Si specchia narcisisticamente in ghirigori inutili e controproducenti: se vanno a buon fine strappano applausi, altrimenti mettono a dura prova la pazienza (e le coronarie) dei tifosi. Va bene usare il fioretto, ma i colpi di sciabola, quando servono, hanno la loro efficacia.Conte in panchina dimostra di avere le idee chiare, è capace di cambiare modulo (ieri ha finito con un inedito 5-4-1 dopo gli innesti di De Ceglie e Pazienza), tiene in pugno il gruppo e tiene alta la concentrazione.
Però sembra non avere lo smalto di un Lippi: grande allenatore, testardo nelle sue convinzioni, ma bravissimo anche a rivoltare la squadra quando la necessità lo imponeva. Conte non dimostra la stessa spregiudicatezza. Riflette, pondera, medita. Ma certe decisioni e certi cambi vanno fatti più contando sul fiuto e sull’azzardo che sul freddo raziocinio. Con la Fiorentina era evidente che Vucinic si stava lentamente spegnendo ed Estigarribia (o Quagliarella) avrebbe dovuto essere messo in campo prima.

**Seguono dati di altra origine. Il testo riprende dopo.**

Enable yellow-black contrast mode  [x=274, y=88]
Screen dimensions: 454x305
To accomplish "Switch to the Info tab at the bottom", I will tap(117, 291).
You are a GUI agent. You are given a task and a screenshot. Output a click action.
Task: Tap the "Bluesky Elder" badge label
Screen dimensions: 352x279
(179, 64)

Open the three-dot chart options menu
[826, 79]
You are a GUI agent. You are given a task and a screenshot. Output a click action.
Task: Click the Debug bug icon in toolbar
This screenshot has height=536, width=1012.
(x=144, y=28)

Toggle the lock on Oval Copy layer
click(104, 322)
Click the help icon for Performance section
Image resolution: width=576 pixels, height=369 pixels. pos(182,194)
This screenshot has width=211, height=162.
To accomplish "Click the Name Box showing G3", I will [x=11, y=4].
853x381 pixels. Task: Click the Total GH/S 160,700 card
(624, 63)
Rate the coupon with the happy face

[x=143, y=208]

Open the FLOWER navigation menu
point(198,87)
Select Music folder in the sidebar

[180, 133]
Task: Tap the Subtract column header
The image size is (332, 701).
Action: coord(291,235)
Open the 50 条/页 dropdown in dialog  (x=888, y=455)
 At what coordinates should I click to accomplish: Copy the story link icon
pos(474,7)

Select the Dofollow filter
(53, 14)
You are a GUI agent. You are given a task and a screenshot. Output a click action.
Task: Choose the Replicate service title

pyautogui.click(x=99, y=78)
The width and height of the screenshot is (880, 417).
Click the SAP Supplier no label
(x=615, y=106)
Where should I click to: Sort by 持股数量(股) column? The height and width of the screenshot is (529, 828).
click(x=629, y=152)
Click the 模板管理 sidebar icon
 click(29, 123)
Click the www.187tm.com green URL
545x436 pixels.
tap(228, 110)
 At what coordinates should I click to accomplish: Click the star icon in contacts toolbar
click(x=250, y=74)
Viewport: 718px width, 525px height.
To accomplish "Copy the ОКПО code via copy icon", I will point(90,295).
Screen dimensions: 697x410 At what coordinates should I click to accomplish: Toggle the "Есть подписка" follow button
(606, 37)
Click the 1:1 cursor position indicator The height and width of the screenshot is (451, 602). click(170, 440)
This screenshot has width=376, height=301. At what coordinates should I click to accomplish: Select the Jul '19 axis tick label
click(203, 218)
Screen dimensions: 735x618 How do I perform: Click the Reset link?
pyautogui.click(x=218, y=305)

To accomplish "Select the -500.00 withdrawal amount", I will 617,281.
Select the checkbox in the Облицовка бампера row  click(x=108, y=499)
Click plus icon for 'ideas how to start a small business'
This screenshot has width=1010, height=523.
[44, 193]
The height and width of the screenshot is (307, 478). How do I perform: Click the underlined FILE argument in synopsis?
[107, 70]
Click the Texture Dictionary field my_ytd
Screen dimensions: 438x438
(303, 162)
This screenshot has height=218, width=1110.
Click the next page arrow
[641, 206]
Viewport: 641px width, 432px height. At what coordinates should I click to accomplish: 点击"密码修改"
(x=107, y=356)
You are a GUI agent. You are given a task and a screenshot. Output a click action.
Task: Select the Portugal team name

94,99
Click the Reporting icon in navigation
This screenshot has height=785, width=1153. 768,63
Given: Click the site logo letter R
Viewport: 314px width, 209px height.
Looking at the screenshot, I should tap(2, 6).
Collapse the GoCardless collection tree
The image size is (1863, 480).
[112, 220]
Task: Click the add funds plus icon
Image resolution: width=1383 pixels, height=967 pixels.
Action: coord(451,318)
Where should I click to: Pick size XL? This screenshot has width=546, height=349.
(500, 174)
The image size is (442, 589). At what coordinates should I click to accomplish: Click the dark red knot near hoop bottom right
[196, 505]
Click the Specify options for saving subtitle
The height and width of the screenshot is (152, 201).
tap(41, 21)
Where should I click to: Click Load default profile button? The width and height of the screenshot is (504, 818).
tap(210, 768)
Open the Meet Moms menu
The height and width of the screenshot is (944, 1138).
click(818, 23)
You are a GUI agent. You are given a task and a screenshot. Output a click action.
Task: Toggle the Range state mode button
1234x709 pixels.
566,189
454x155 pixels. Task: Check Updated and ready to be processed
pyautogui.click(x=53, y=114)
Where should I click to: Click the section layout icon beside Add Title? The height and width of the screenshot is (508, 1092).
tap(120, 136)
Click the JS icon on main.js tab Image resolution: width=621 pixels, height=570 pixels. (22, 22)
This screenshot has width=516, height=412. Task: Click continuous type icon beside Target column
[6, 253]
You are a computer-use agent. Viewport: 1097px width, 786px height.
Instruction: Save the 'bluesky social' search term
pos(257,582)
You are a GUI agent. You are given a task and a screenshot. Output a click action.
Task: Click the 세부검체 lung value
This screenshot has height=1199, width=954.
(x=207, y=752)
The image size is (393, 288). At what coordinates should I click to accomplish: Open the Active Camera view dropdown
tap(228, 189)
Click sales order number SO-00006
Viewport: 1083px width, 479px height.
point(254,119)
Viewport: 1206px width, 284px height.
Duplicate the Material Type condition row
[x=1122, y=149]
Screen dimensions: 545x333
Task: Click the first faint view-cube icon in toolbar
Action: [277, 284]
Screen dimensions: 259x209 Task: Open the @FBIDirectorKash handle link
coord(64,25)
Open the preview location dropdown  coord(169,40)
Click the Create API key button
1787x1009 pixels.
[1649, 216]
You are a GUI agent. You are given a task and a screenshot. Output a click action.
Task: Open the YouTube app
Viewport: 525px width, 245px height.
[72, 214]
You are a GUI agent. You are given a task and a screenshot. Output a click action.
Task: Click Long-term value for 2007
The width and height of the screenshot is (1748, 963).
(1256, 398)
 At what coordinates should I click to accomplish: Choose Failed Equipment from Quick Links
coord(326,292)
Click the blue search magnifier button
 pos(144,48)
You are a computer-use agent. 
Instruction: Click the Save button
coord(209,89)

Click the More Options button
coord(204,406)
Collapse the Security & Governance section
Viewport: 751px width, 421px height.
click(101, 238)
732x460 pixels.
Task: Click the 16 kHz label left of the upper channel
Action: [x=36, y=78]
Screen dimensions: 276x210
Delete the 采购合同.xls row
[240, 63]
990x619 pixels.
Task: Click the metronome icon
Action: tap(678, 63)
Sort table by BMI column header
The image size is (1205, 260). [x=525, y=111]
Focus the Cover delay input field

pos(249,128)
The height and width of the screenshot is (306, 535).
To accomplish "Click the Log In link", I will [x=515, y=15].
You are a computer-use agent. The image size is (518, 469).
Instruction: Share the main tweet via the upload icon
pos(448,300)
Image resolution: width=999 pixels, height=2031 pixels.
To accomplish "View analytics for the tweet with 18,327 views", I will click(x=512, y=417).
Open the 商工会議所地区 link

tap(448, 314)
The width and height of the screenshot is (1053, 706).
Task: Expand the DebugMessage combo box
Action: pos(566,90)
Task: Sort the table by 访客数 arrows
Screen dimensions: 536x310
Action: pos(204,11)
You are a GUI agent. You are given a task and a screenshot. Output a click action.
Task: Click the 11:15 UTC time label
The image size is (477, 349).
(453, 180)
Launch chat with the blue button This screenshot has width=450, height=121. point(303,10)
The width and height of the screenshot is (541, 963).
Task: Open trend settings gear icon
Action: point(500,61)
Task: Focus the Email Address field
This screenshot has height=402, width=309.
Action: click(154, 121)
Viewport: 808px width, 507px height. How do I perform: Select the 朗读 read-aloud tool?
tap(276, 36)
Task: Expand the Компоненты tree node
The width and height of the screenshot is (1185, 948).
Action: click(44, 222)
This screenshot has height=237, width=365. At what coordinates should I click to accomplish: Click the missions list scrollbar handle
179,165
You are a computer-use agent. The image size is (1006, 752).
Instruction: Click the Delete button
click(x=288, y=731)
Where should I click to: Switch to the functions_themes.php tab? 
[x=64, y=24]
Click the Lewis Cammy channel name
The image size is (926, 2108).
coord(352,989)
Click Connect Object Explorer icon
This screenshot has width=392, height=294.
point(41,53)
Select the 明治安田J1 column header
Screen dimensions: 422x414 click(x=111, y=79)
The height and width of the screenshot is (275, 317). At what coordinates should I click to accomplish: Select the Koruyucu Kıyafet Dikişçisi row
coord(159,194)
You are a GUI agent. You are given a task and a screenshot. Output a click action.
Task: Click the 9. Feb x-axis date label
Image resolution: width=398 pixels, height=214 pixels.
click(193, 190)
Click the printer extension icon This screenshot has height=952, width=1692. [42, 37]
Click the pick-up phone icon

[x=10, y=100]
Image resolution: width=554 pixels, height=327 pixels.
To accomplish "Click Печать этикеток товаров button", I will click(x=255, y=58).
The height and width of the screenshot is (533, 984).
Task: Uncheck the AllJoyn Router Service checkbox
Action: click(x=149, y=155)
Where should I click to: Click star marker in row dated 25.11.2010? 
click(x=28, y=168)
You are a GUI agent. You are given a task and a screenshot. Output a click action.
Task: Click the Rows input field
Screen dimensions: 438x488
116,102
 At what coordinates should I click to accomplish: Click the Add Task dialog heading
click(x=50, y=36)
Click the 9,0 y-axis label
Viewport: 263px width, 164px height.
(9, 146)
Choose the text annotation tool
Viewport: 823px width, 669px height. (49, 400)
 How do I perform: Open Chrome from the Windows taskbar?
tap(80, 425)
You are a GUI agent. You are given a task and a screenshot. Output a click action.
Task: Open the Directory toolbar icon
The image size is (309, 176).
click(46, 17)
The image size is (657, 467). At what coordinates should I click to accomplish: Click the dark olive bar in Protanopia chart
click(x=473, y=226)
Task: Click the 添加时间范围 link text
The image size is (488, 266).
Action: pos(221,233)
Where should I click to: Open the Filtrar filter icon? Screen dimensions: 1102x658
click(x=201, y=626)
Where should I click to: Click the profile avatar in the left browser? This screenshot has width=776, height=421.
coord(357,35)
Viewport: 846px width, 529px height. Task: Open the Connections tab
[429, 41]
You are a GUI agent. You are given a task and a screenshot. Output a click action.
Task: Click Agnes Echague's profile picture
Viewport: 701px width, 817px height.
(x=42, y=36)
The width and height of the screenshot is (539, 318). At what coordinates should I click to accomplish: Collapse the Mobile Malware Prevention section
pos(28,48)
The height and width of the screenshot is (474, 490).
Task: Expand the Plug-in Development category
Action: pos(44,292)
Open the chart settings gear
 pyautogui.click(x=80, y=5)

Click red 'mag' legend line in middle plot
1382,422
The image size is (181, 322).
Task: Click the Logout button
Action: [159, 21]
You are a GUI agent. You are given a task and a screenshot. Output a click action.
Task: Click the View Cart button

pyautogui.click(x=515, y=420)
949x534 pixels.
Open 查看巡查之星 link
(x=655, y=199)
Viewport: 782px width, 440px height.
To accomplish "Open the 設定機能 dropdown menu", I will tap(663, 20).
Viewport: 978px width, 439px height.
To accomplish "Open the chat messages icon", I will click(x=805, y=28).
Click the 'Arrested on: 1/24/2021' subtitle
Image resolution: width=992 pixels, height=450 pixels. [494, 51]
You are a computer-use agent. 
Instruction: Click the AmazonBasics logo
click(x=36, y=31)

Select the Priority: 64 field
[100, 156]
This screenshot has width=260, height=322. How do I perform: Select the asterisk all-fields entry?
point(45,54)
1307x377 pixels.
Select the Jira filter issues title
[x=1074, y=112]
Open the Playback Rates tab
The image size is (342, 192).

A proposito di Quagliarella, Conte ha detto che “arriva da un brutto infortunio, si sta riprendendo e giocherà quando mi dimostrerà di essere il migliore”. L’anno scorso è stato il giocatore che più ha garantito i giusti equilibri alla squadra di Del Neri e finchè è stato arruolabile ha fatto sì che la Juve restasse nel drappello di testa. Dopo l’infortunio con il Parma, senza di lui la squadra non seppe più ritrovarsi e piano piano scivolò all’ingiù. Ora arriva l’Inter, “la” partita dell’anno. Conte lo sa, che non può sbagliare né perdere. Una vittoria contro i nerazzurri vale più di tre punti. E un pensierino a Quagliarella forse gli conviene farlo.